Eine glatte Flüssigkeitsoberfläche, die sich nur sehr langsam hebt oder senkt – das misst jeder Ultraschallsensor mit links. Schwieriger wird es, wenn sich auf der Oberfläche Wellen kräuseln, wenn der Tank wankt oder wenn der Füllstand leicht variiert, etwa durch Druckschwankungen in Pumpen und Leitungen. Einfache Sensoren können diese Schwankungen missinterpretieren. Nicht so die neuen UR18. Sie enthalten Filter, die der Anwender nach Bedarf zuschalten und konfigurieren kann. Der Mittelwert-Filter berechnet den Durchschnitt der Messwerte über eine einstellbare Zahl von Messzyklen, das gleicht die Schwankungen des Flüssigkeitsspiegels aus und liefert ein stabiles Messsignal.
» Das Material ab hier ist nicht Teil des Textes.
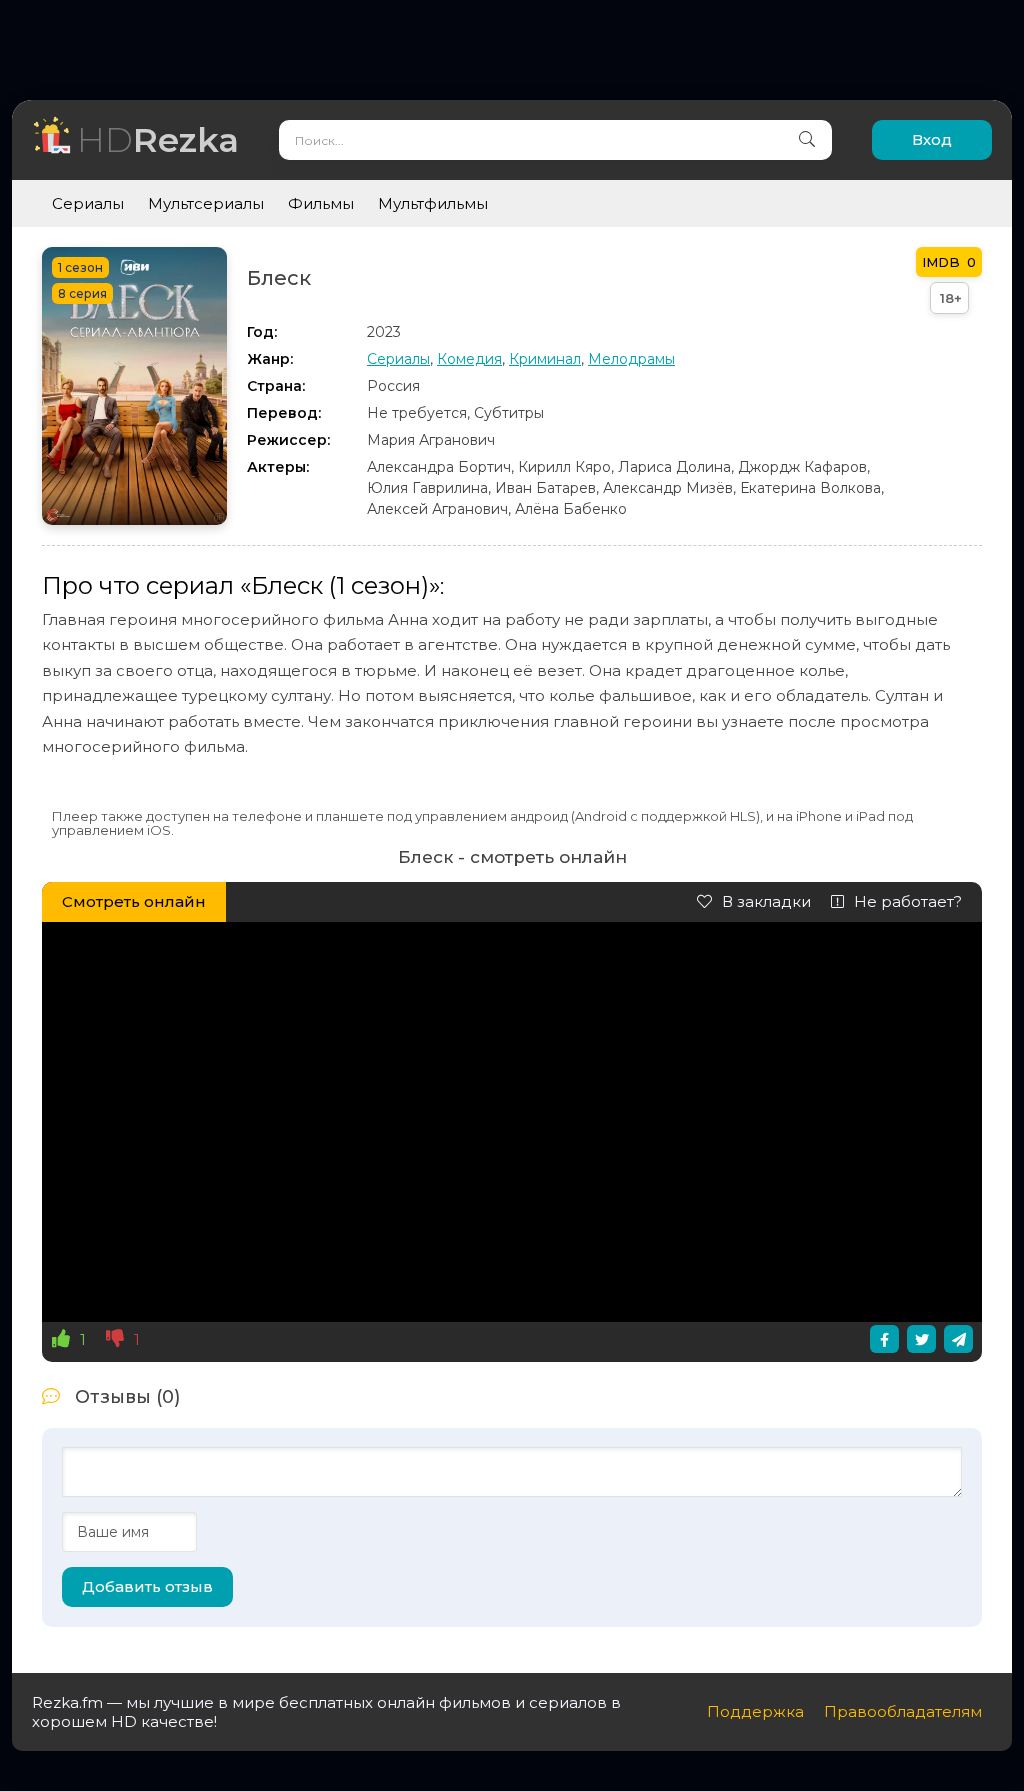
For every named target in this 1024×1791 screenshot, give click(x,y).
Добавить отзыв (147, 1586)
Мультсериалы (206, 203)
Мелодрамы (631, 359)
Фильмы (321, 203)
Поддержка (755, 1711)
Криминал (545, 359)
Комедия (469, 359)
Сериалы (88, 203)
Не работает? (908, 901)
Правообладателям (903, 1711)
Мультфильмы (433, 203)
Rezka (158, 139)
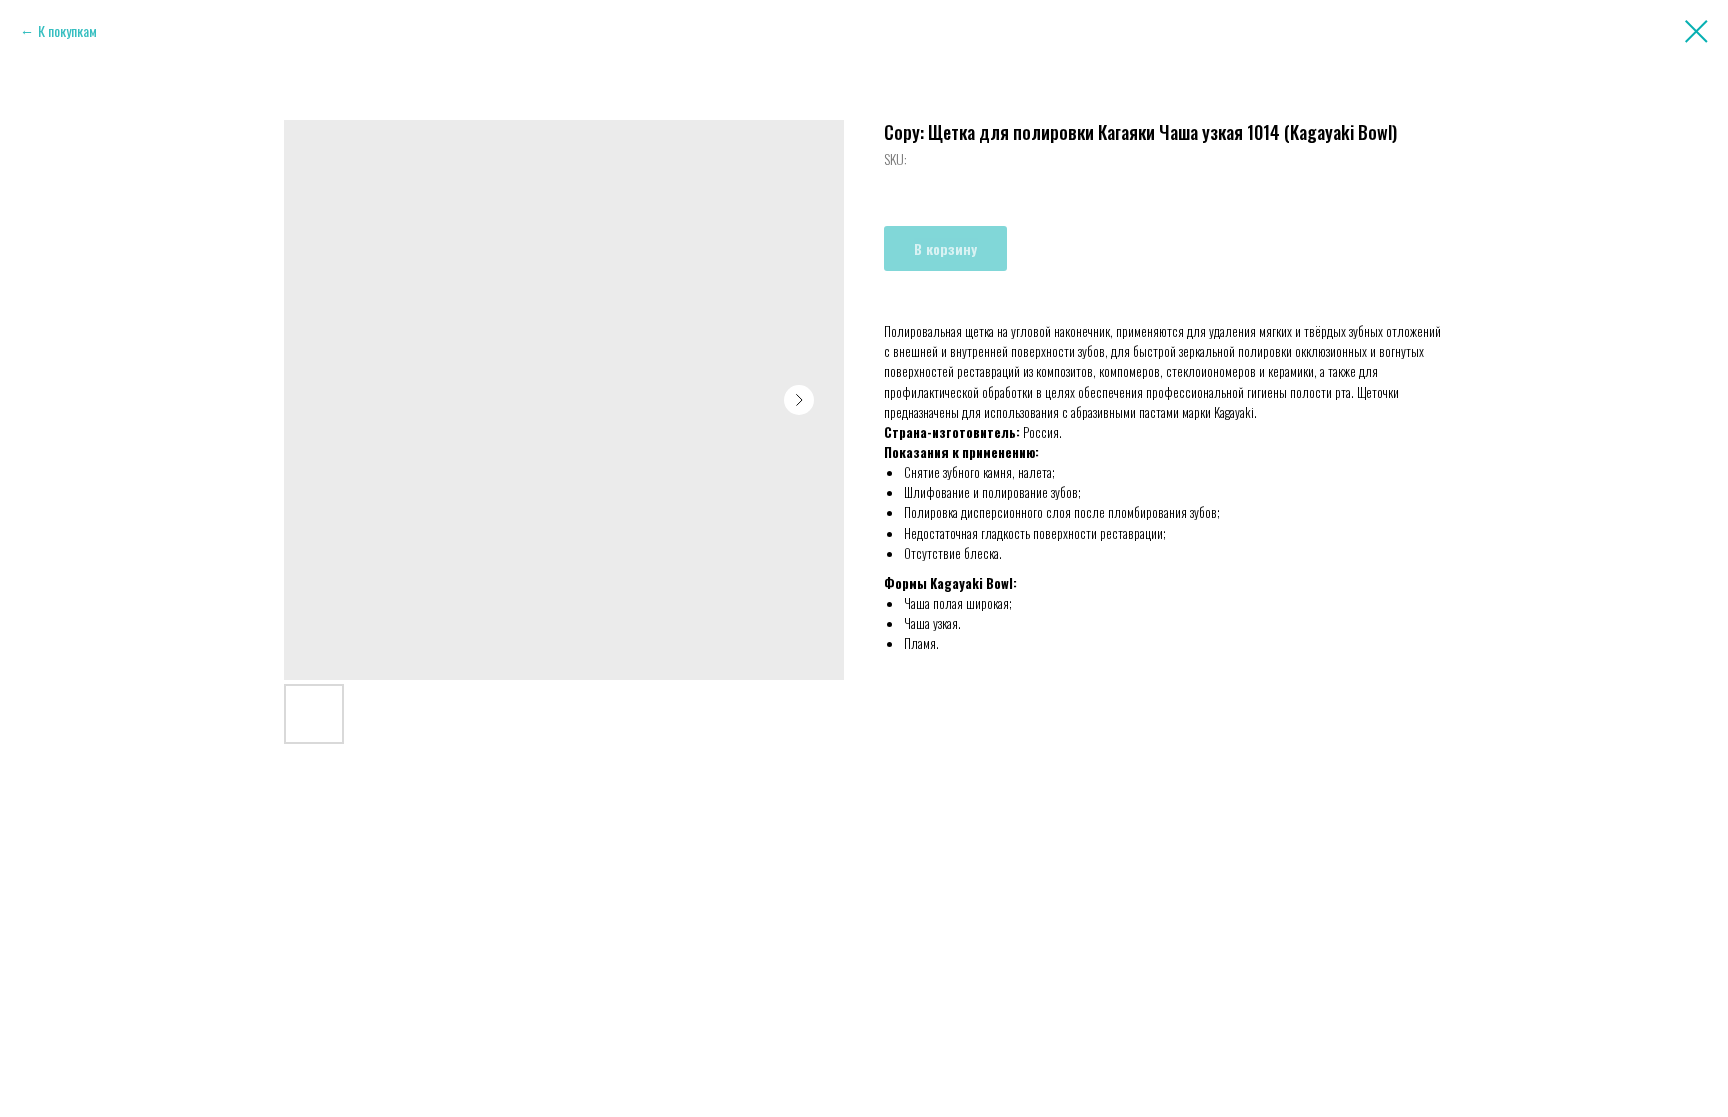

Der Unterbrechungs-Filter setzt den Messvorgang für eine definierte Zeitspanne aus, damit in dieser Messlücke ein rotierender Rührer in einem Tank nicht miterfasst wird. In Anlagen, wo mehrere Ultraschallsensoren nah zueinander montiert sind, kann es zu gegenseitigen Beeinflussungen kommen. Die neuen Ultraschallsensoren verfügen über eine Synchronisations- wie auch über eine Multiplex-Funktion, durch die verhindert werden kann, dass ein Sensor Signale aufschnappt, die eigentlich für seinen Nachbar bestimmt sind.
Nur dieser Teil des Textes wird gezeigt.